Es gab kaum großartige neue Erkenntnisse. Interessant allerdings war die Reaktion eines Bürgermeisterkandidaten auf den Vorwurf der Plakatierwut der Partei für den er den als Bürgermeisterkandiat spielt auftritt. Er wollte den berechtigten Einwand nicht akzeptieren und versuchte den Fragesteller ein wenig ins Lächerliche zu ziehen. Bemerkenswert deshalb, weil sich 2004 alle Parteien dazu verpflichtet haben z.B. nicht an Bäumen Plakate aufzuhängen. Davon wollte die CDU allerdings nichts mehr wissen. Gesetze zählen nur für die Anderen.

Lesen Sie einfach einmal den §9 Plakatieren, Beschriften, Bemalen…

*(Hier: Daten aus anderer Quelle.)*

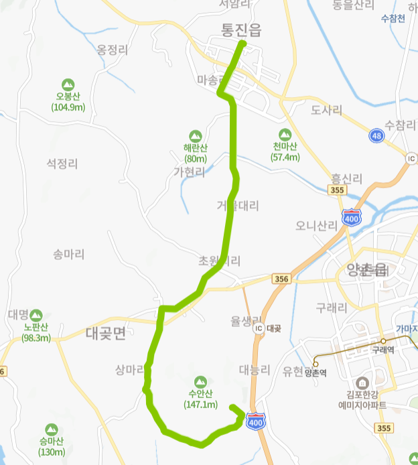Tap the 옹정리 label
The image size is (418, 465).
click(112, 50)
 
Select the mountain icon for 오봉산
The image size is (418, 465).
click(68, 85)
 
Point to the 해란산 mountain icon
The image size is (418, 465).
click(196, 137)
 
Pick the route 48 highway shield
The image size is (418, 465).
click(377, 136)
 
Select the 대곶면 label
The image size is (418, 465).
click(106, 334)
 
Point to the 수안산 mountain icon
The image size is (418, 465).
click(201, 382)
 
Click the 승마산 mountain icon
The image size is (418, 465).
click(52, 429)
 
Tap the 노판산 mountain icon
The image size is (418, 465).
click(36, 315)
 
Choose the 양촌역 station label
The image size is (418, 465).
click(315, 373)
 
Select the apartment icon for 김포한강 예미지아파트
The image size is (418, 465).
click(362, 383)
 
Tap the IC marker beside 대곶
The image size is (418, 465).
click(259, 328)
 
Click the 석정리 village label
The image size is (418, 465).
click(62, 163)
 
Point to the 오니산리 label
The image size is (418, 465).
click(316, 226)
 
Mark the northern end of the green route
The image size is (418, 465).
click(242, 44)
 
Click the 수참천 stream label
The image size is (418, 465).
click(393, 18)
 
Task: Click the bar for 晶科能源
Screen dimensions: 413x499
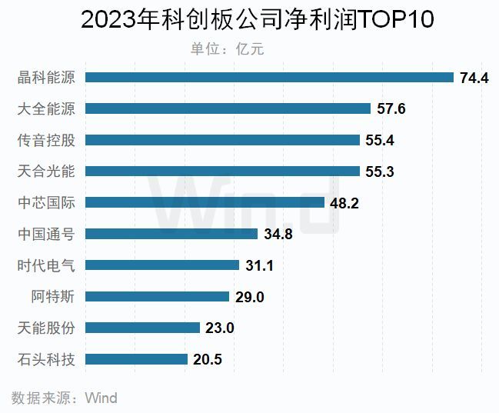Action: (x=269, y=78)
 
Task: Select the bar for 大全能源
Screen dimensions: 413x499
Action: (x=228, y=109)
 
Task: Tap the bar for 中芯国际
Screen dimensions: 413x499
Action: (x=205, y=203)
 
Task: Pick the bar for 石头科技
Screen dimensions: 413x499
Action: (x=136, y=359)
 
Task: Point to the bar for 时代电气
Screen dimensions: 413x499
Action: (x=162, y=265)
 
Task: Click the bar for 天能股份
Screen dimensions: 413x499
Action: (x=142, y=328)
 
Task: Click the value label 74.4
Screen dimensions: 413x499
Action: (x=474, y=78)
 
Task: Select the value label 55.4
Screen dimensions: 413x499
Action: (x=380, y=141)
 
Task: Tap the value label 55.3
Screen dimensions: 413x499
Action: (x=380, y=172)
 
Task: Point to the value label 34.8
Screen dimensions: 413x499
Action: (x=278, y=235)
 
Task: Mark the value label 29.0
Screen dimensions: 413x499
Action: (x=249, y=297)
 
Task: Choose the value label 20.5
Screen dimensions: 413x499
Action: (x=208, y=359)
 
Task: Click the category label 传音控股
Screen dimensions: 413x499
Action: (x=46, y=141)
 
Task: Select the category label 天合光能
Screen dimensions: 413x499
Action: (x=46, y=172)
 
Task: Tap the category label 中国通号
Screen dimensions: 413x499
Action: (x=46, y=235)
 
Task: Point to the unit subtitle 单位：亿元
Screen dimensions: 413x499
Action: (x=227, y=48)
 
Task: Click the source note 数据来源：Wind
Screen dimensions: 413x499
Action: (x=65, y=398)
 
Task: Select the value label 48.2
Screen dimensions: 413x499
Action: (x=344, y=203)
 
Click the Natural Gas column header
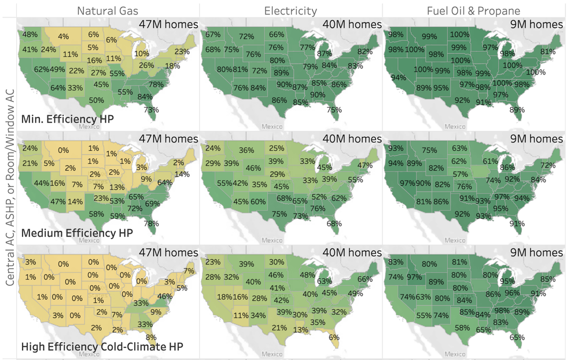click(108, 10)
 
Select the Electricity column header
click(290, 10)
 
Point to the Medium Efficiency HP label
click(77, 233)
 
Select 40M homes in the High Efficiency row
click(354, 252)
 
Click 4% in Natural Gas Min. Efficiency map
click(63, 37)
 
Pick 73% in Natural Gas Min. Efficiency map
click(152, 109)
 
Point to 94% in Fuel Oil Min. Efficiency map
click(398, 77)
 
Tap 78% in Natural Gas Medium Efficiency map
click(152, 223)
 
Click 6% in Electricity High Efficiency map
click(334, 337)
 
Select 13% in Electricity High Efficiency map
click(300, 330)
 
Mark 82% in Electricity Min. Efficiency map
click(365, 52)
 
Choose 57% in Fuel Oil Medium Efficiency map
click(460, 174)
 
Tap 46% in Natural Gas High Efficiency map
click(165, 296)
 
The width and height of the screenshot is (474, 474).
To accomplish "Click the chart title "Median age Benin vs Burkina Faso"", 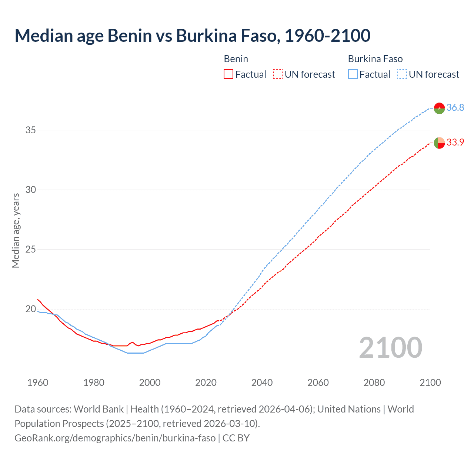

Bauzäunen, Bäumen und dergleichen, wenn sie von der Straße oder Anlage eingesehen werden können, soweit dieses nicht Ausfluss der tatsächlichen Nutzung des Grundstücks ist.
 
Die Ordnungswidrigkeit kann nach § 77 Abs. 2 des Hessischen Gesetzes über die öffentliche Sicherheit und Ordnung (HSOG) mit einer Geldbuße bis zu 5.000,00 Euro geahndet werden.

 
Da kann ja unser Stadtkämmerer oder Ordnungsamt so richtig Geld machen. Also nicht immer nur lamentieren es fehlt Geld in der Stadtkasse. Hier braucht man es nur einzusammeln. Egal woher das Geld kommt. Vor mir aus auch aus Berlin.
 
Zum Defizit Badehaus sprach unser amtierenden Bürgermeister Roland Kern. So wie ich das verstanden habe, hat sich auch dieser von den Zahlen des Herrn Baron von Münchhausen täuschen lassen. Anders kann ich dessen (Kern) angefressene Reaktion nicht verstehen.
 
Bürger von Rödermark. Das Badehaus ist ein tiefer Sumpf der ausgetrocknet werden muss. Es müssen richtige Zahlen auf den Tisch. Die Taktfrequenz der unterschiedlichsten und widersprüchlichen Aussage hat sich dramatisch verkürzt. Die Kooperation (CDU und SPD) hat evtl. erkannt, dass es hier nicht mit rechten Dingen zugeht und hat den mühsam erarbeiteten Antrag, die Öffnungszeiten des Schwimmbades um 1/3 zu streichen, zurückgezogen. Die Zahlen (Defizit) sind ja die Gleichen geblieben. Woher also der Sinneswandel? Wahlgeplänker oder auch Zweifel an den Zahlen?
 
Dass der zweite Badehauschef innerhalb kurzer Zeit geht spricht Bände. Das ist eigentlich nur im Oberhaus der Bundesliga normal.